2. Anti-Kickback and Stark Law Defense
Health care fraud allegations under the Anti-Kickback Statute target financial relationships between providers that are intended to induce federal program referrals.
How Are Anti-Kickback Statute Allegations Defended?
An Anti-Kickback Statute prosecution requires the government to prove that at least one purpose of the remuneration was to induce or reward referrals, and healthcare compliance and regulatory defense counsel must evaluate whether the arrangement at issue satisfies a statutory exception or regulatory safe harbor, whether the compensation paid to referring physicians reflects fair market value for legitimate services, and whether the government can establish the required nexus between the remuneration and actual federal program referrals.
Why Must Stark Law Technical Violations Be Distinguished from Fraud?

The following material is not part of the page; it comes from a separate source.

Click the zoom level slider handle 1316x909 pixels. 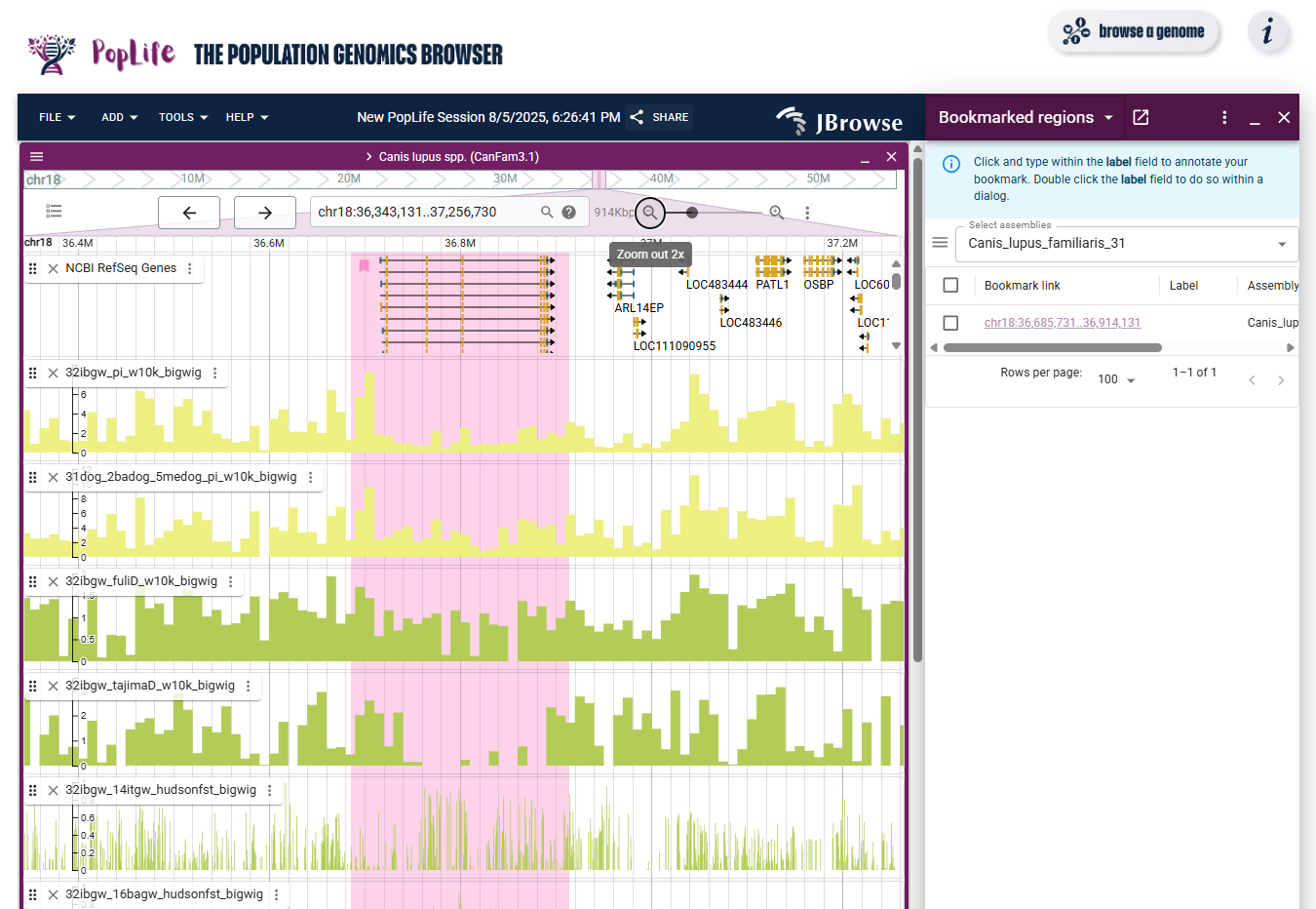coord(692,213)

A Stark Law violation does not require any intent to defraud the government, and because the statute is a strict liability provision, even technical violations can trigger significant financial consequences if the affected claims were submitted to Medicare. Healthcare regulations counsel advising on a Stark Law violation must evaluate whether the arrangement qualifies for self-disclosure under the self-referral disclosure protocol, which allows providers to resolve technical violations at reduced penalties.
3. Billing Integrity and Coding Fraud Defense
Health care fraud billing investigations require counsel who can build a factual defense from the medical documentation underlying each category of claims at issue.

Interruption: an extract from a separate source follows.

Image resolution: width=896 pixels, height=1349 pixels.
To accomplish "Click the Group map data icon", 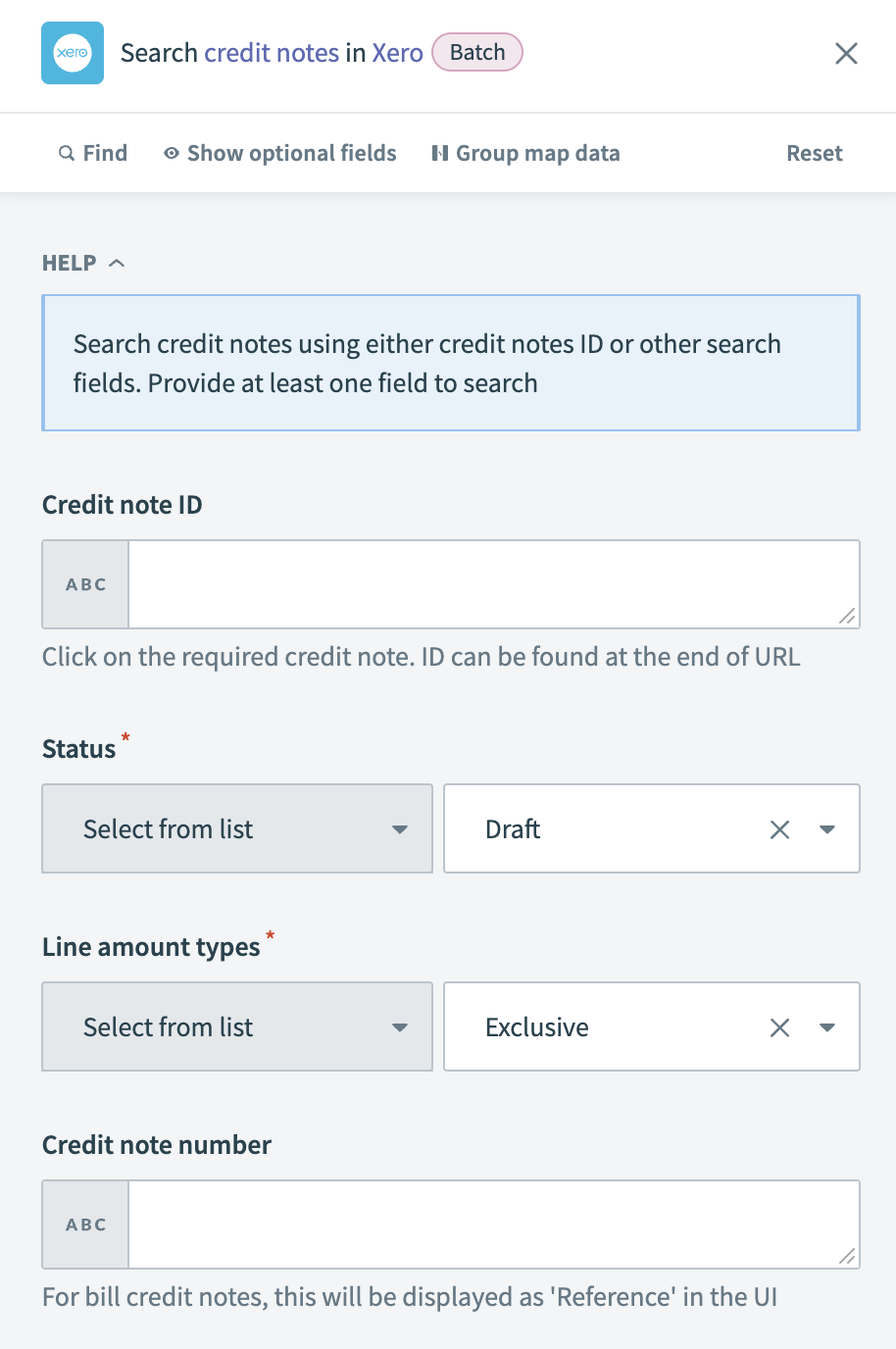I will click(442, 153).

How Should Providers Defend against Upcoding and Overbilling?
An upcoding allegation asserts that a provider submitted claims for services at a higher complexity level than the documentation supports, and medicare billing fraud defense counsel must evaluate whether the provider's documentation accurately captures the clinical complexity of the services provided and whether the government's statistical sample methodology correctly identifies the rate of alleged errors in the broader population of claims.
What Defenses Apply to Phantom Billing and Excluded Provider Claims?
Phantom billing allegations assert that a provider submitted claims for services that were never delivered, and health insurance fraud defense counsel defending these allegations must evaluate whether the government's evidence of non-delivery is based on reliable sources or on inference, whether the provider's service logs, personnel records, and equipment records support the delivery of the billed services, and whether any claims involving an excluded provider can be defended on the ground that the organization lacked actual knowledge of the provider's exclusion status.
4. Government Investigations and Penalty Defense
Health care fraud cases typically involve coordinated enforcement by the DOJ, the HHS Office of Inspector General, and state attorneys general acting simultaneously.
How Are Multi-Agency Health Care Fraud Investigations Defended?
A health care fraud investigation that involves parallel criminal and civil inquiries requires counsel who can manage both tracks simultaneously, and healthcare & life sciences defense counsel coordinating a multi-agency response must evaluate whether the organization's employees face individual criminal exposure that requires separate counsel, whether document preservation obligations differ between the civil and criminal proceedings, and whether proactive disclosure of self-identified billing errors can reduce the government's incentive to pursue criminal charges.
When Should Providers Seek to Reduce Treble Damages and Exclusion?
The False Claims Act authorizes treble damages and civil monetary penalties per false claim, making early resolution a high priority, and medicaid fraud defense counsel advising on a settlement strategy must evaluate whether the organization's voluntary self-disclosure and remediation efforts qualify it for reduced penalties under the DOJ's voluntary self-disclosure policy and whether the organization can negotiate a corporate integrity agreement that allows it to continue participating in federal healthcare programs.